In any case, as we hit the street, we heard two loud noises. *pop* *pop* We didn’t think much of it at the time — we were right on Pitt’s campus, so we’d learned to tune out screams and booms and shrieks after a while. And loud pops, too, apparently. But as we reached the end of the block on our way home, we saw a guy huddled on the sidewalk. By that time — given the hubbub that was swelling around us — we had figured out that what we heard might have been gunshots. We figured the guy in front of us was just crouching behind a car, in case there was more action.
When we got closer, though, we realized that he wasn’t crouched, so much as slumped awkwardly against the car. Oh, and that we was resting in a pool of blood. Yes, that was an important clue, certainly. The cops got there as we walked past, and hurried us along. The ambulance arrived a couple of minutes later, and the EMTs started working on the guy as we watched. So it seems he wasn’t quite dead. Which was good, of course. For one thing, I really liked that bar. (Yeah, yeah, plus the guy didn’t die. Hey, for all I know, he deserved it.)

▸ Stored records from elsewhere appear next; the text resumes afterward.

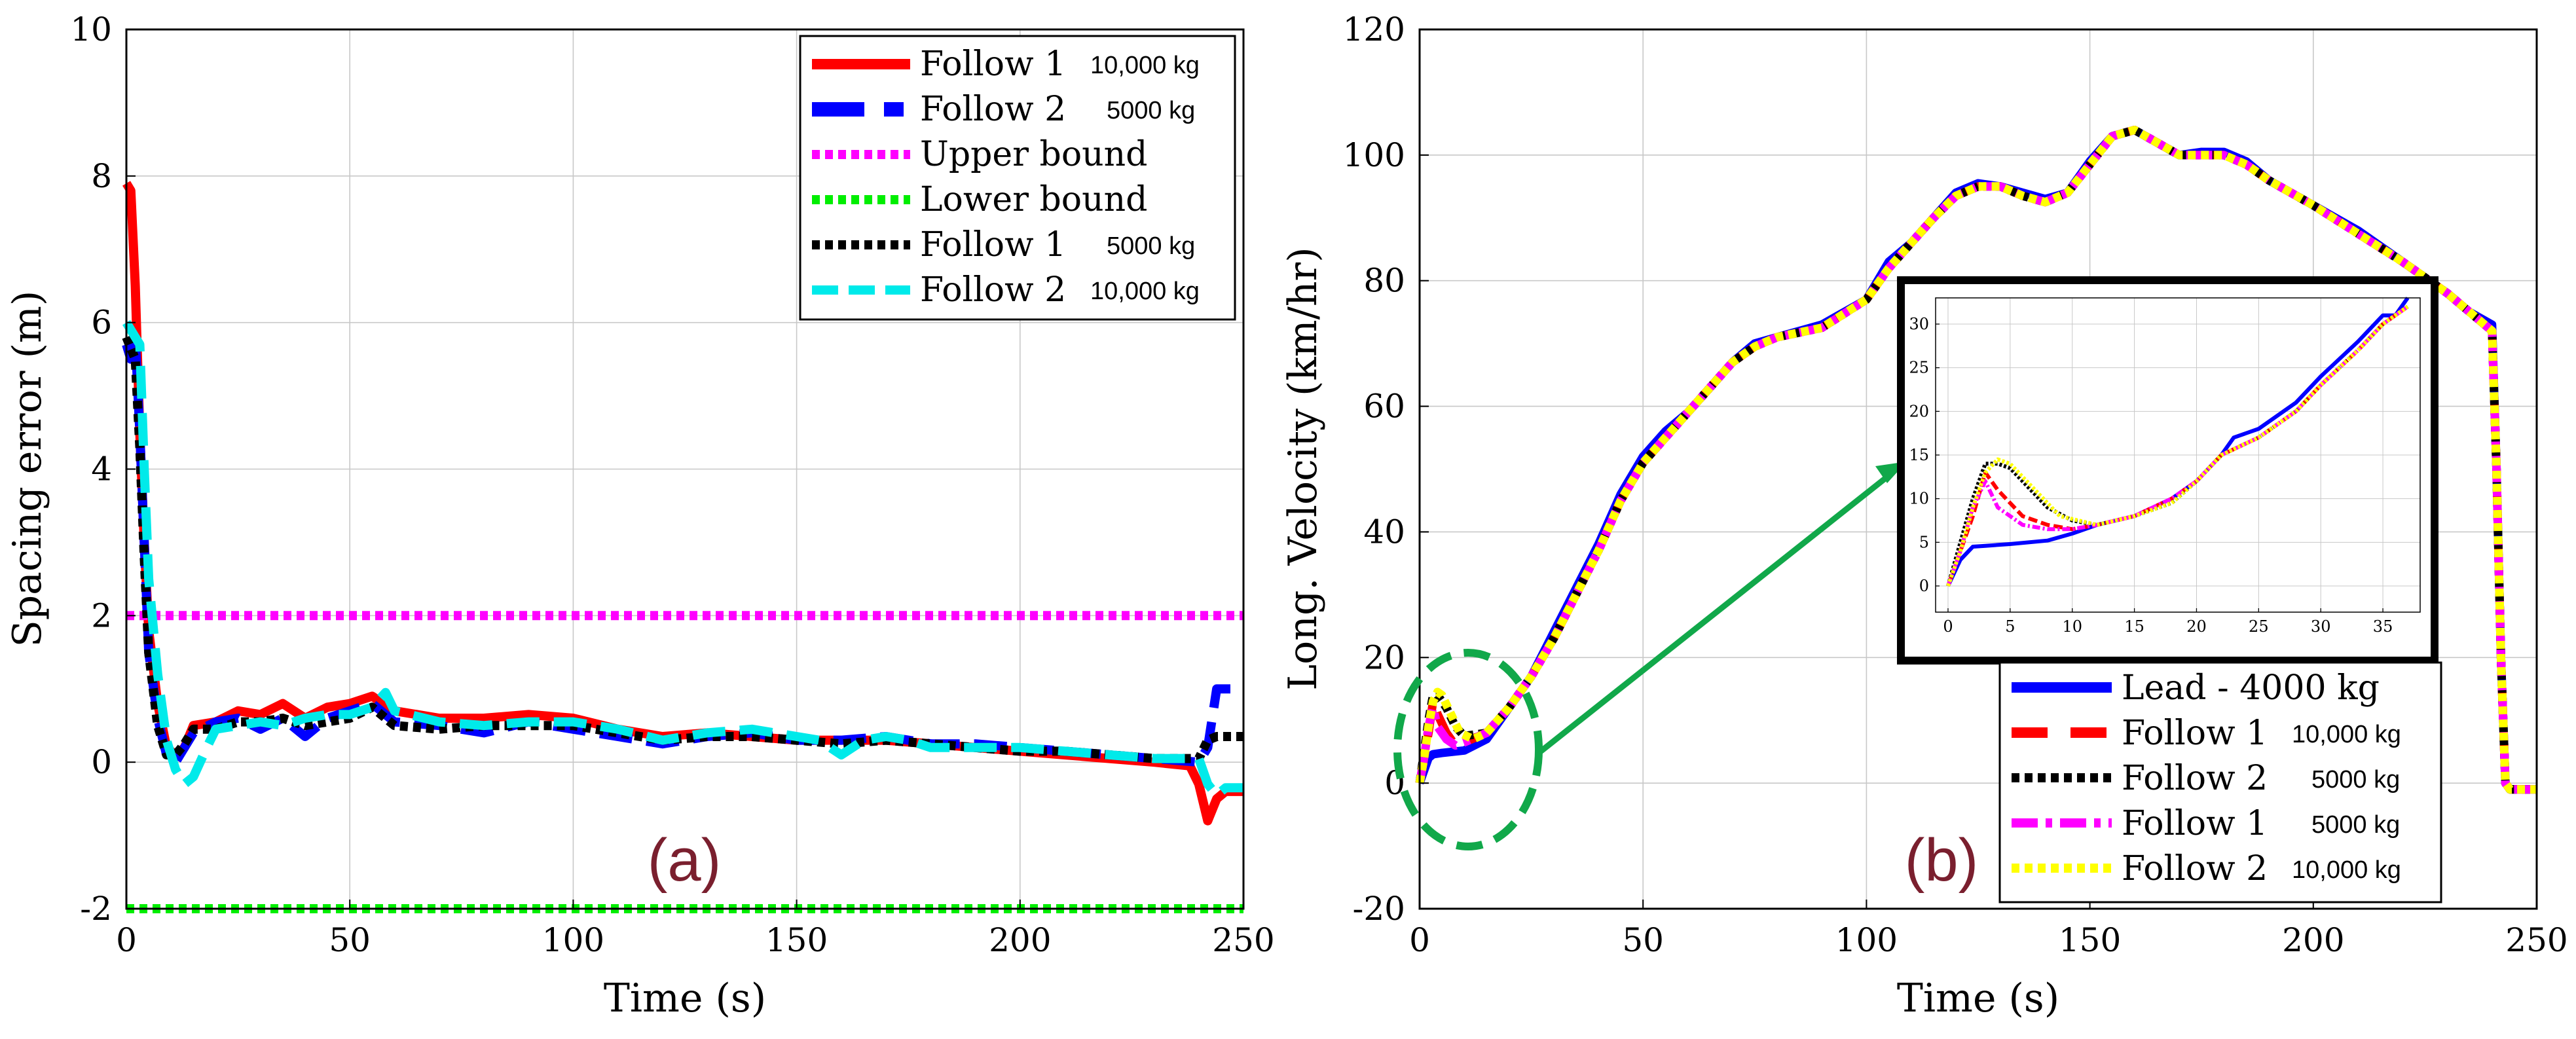  I want to click on legend-b-mass-5: 10,000 kg, so click(2346, 870).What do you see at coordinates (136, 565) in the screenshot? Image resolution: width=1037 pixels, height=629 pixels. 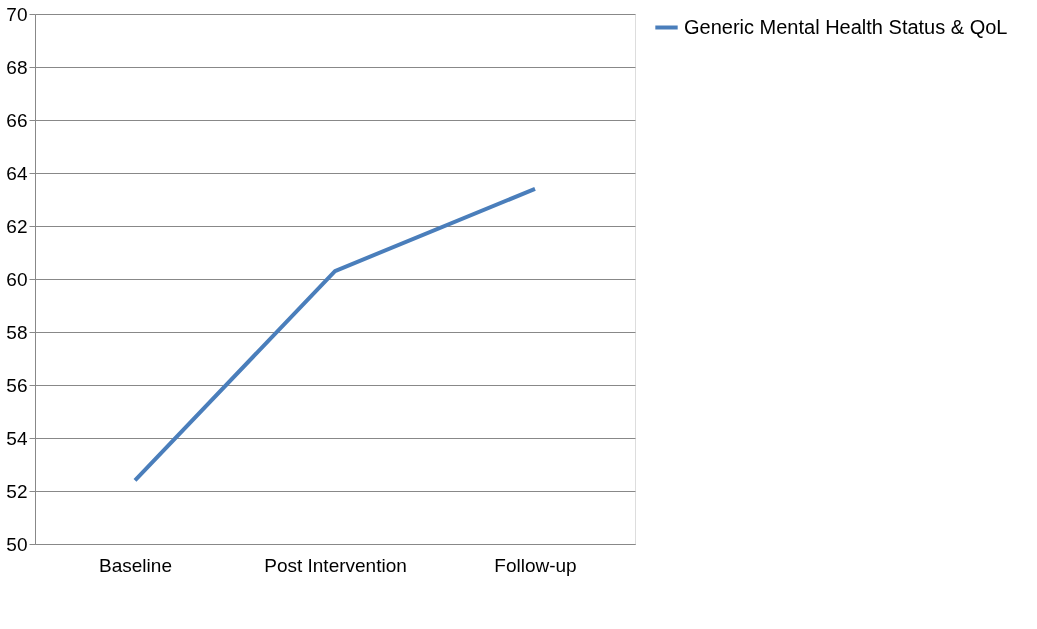 I see `x-tick-label: Baseline` at bounding box center [136, 565].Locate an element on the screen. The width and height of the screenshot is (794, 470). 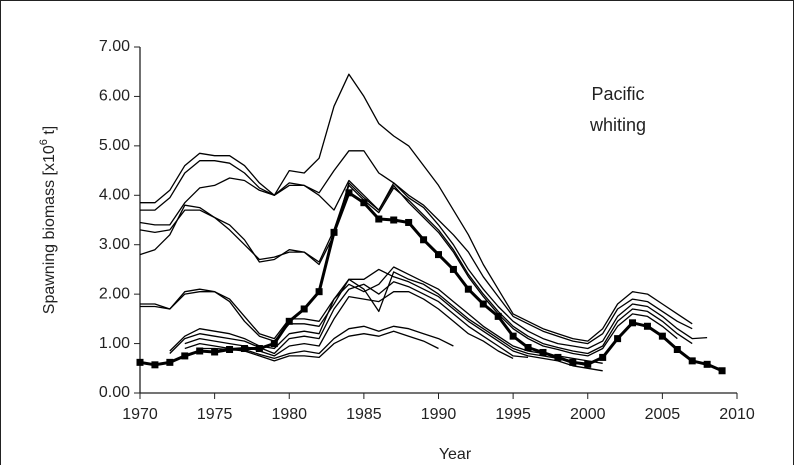
x-tick-label: 2000 is located at coordinates (588, 414).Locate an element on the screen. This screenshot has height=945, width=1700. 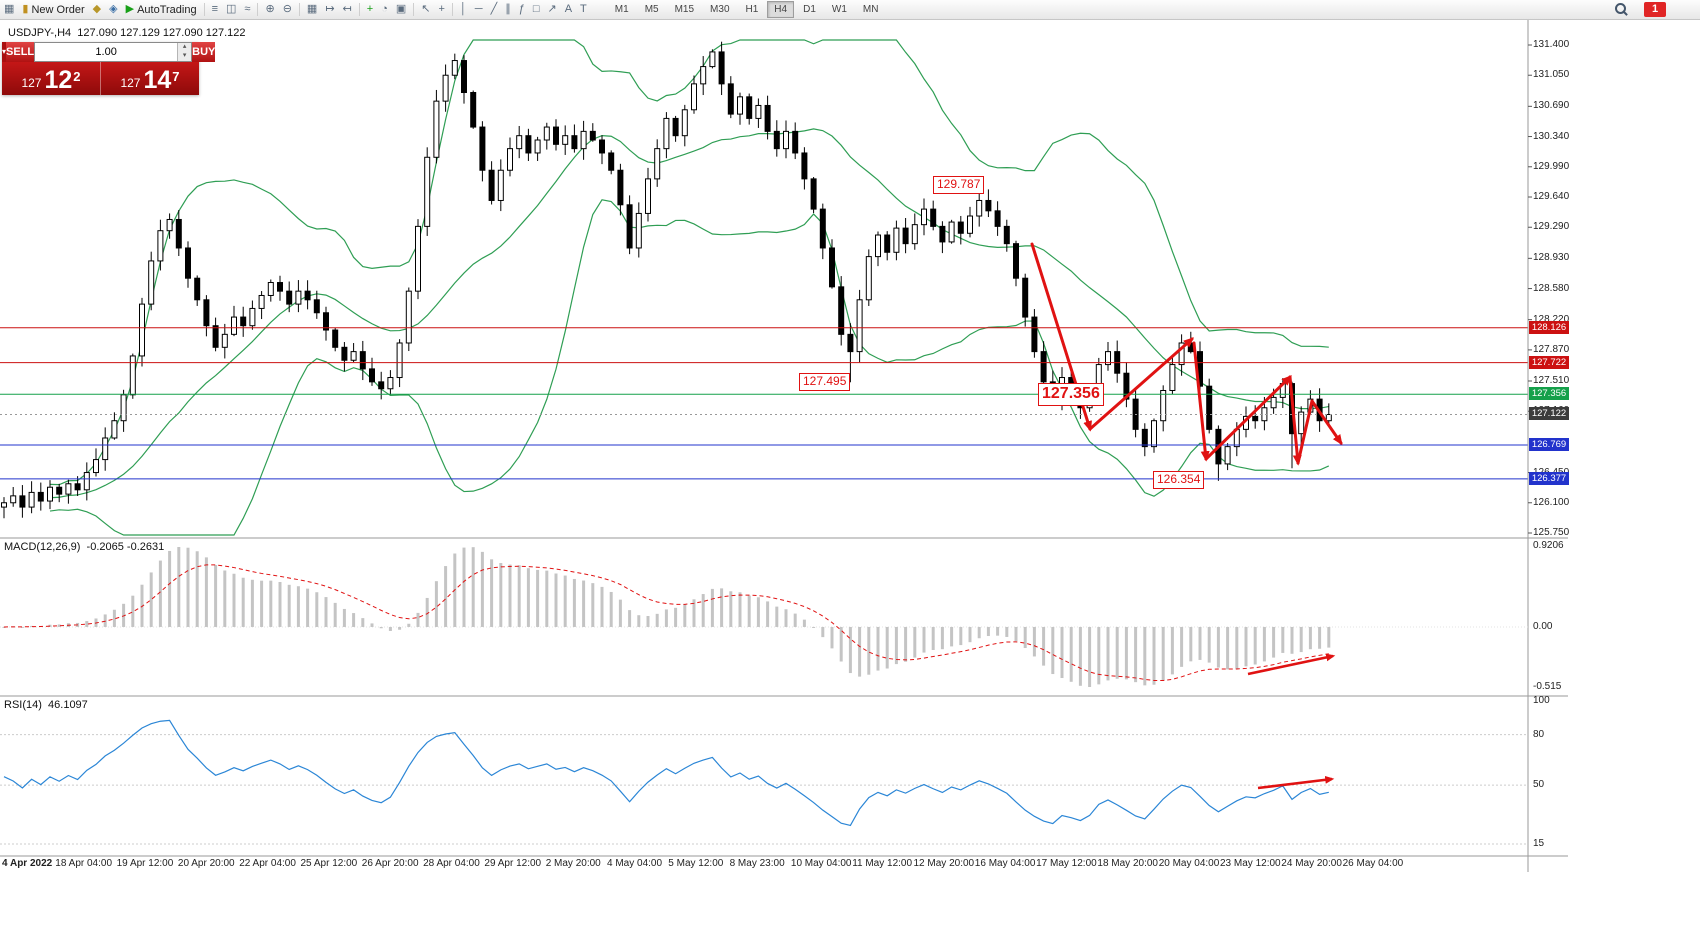
price-line-badge: 126.769 is located at coordinates (1549, 444).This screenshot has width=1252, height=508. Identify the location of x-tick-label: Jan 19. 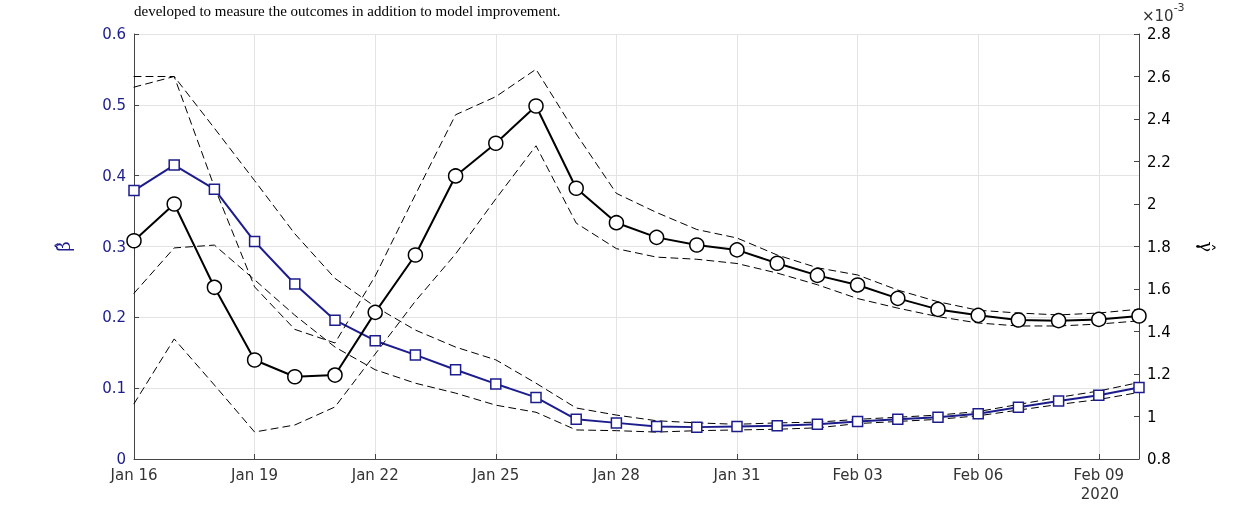
(254, 474).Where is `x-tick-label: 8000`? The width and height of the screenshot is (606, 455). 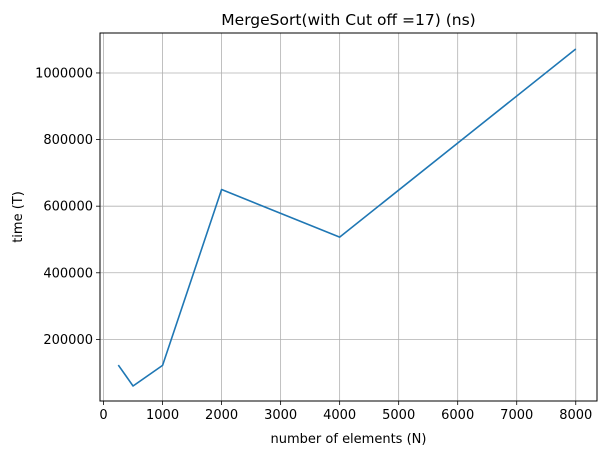
x-tick-label: 8000 is located at coordinates (576, 416).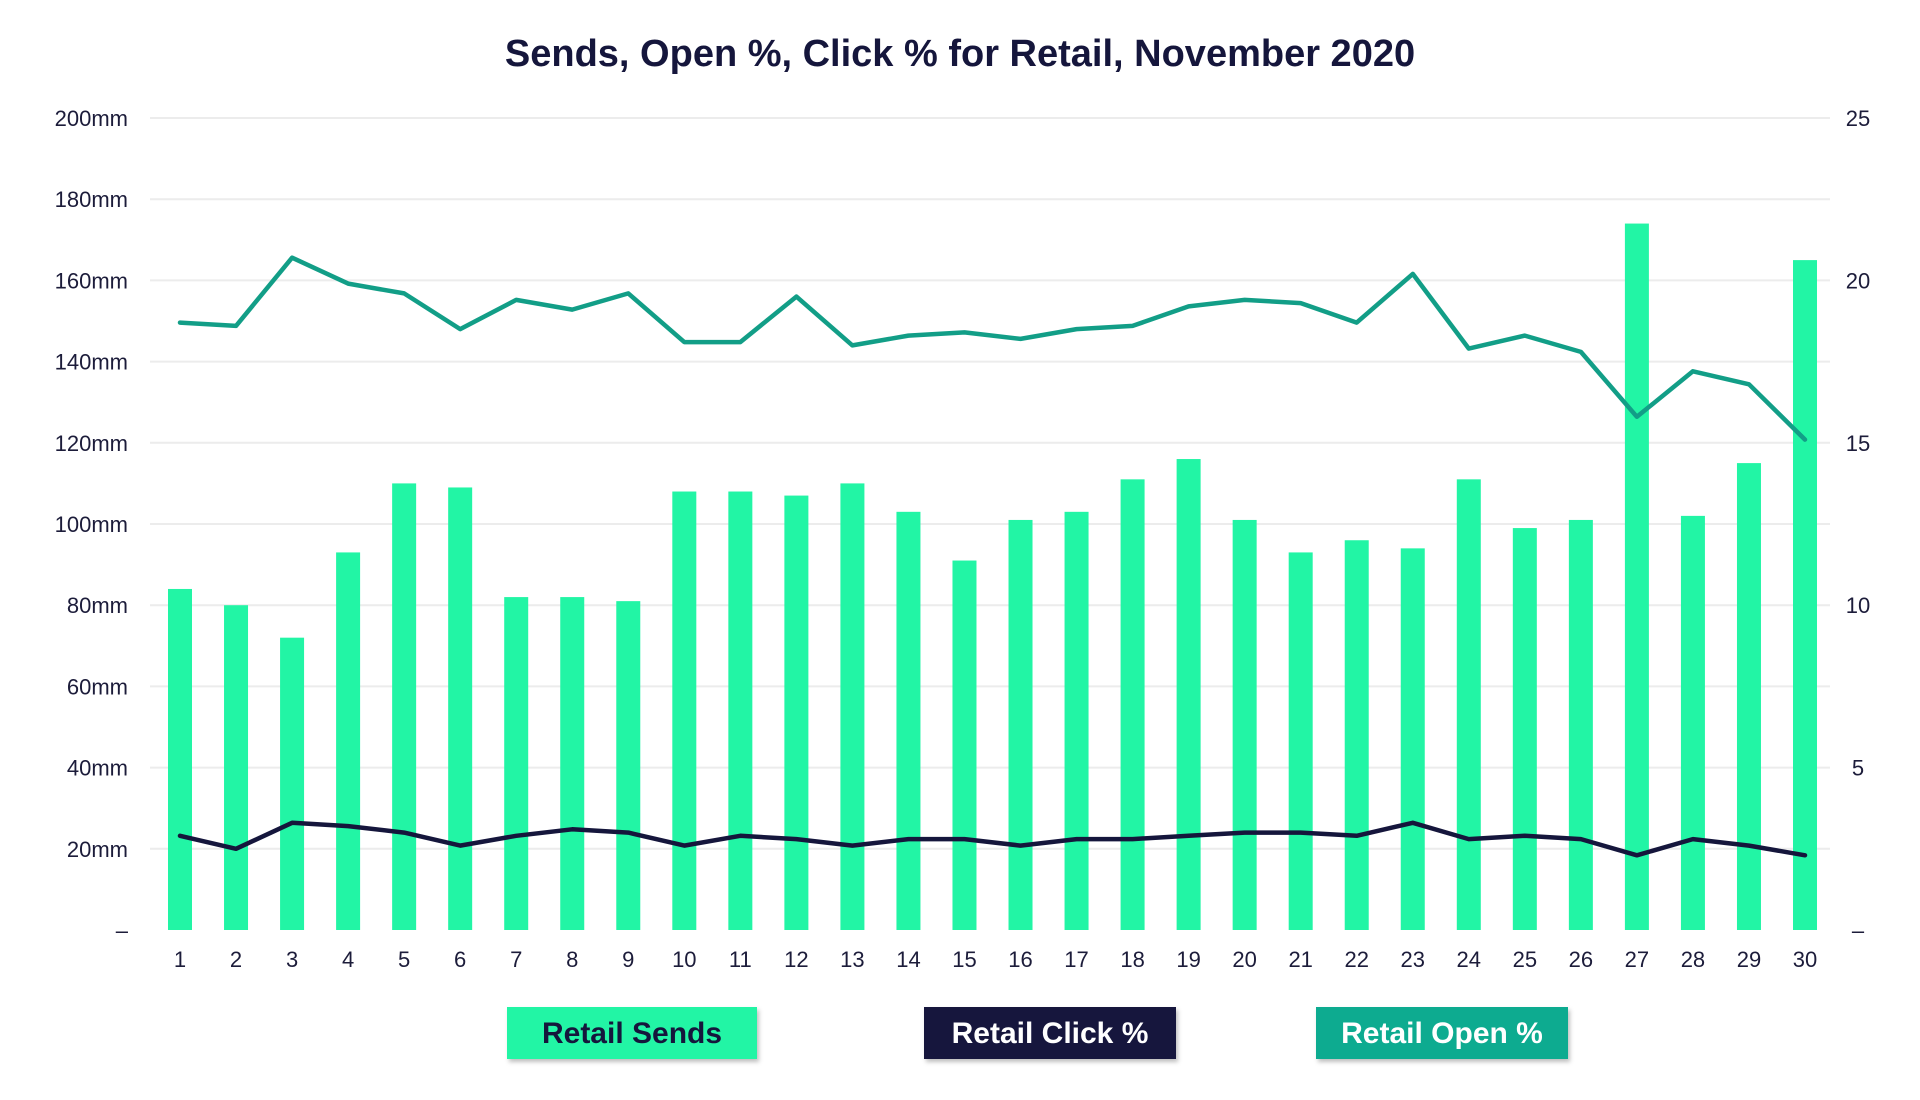  I want to click on x-axis-tick-label: 5, so click(404, 960).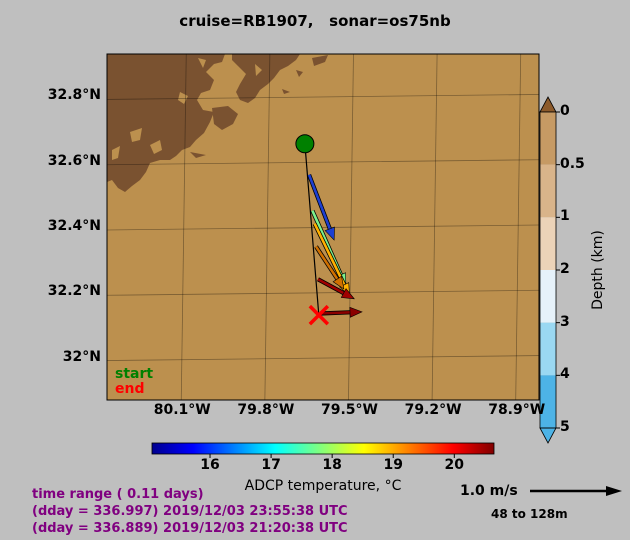 This screenshot has height=540, width=630. What do you see at coordinates (271, 465) in the screenshot?
I see `temperature-tick-label: 17` at bounding box center [271, 465]. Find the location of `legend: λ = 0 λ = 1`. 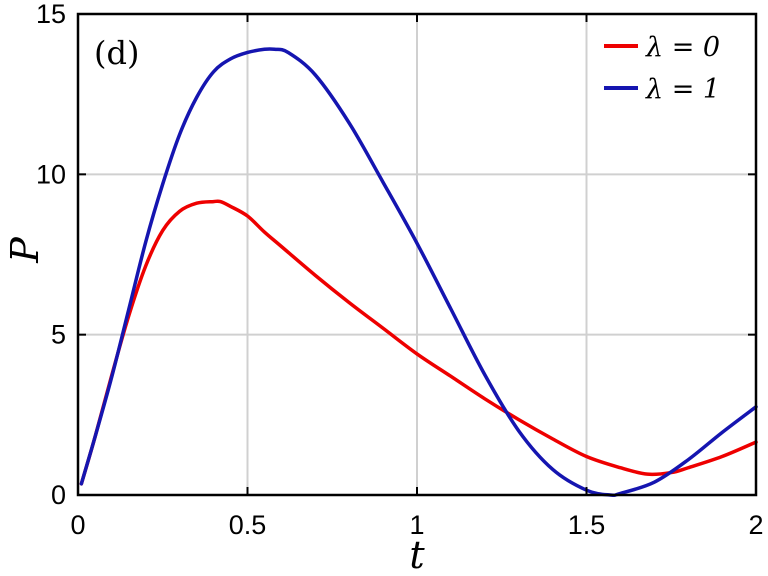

Anyway, I can’t really comment on his survival, becuase we didn’t stick around long enough to see what happened. Oh, my friend wanted to. He’d have taken Polaroids if he’d had a camera. Me, I’m not really the ‘morbidly curious’ type.
(I’m thinking one day of trying out ‘morbidly obese’, or ‘morbidly droll’, on a Vincent Price kick, but ‘morbidly curious’? Nah. Too creepy.)
So we stayed for a couple of minutes and milled around with the crowd. I remember leaving just around the time this enormous black guy said,
‘Oh, a black dude got shot, huh? I bet it was a cop that did it. A white cop! Man, I oughta make somebody pay for what they’ve done. I’m gonna kick me some honky ass!‘
Not that he had anything to do with us leaving. Of course not. Just pure coincidence. It’s funny what sticks in your mind as you grab your friend my the shirt collar and run screaming away from a possible homocide scene. Really. You’d be surprised.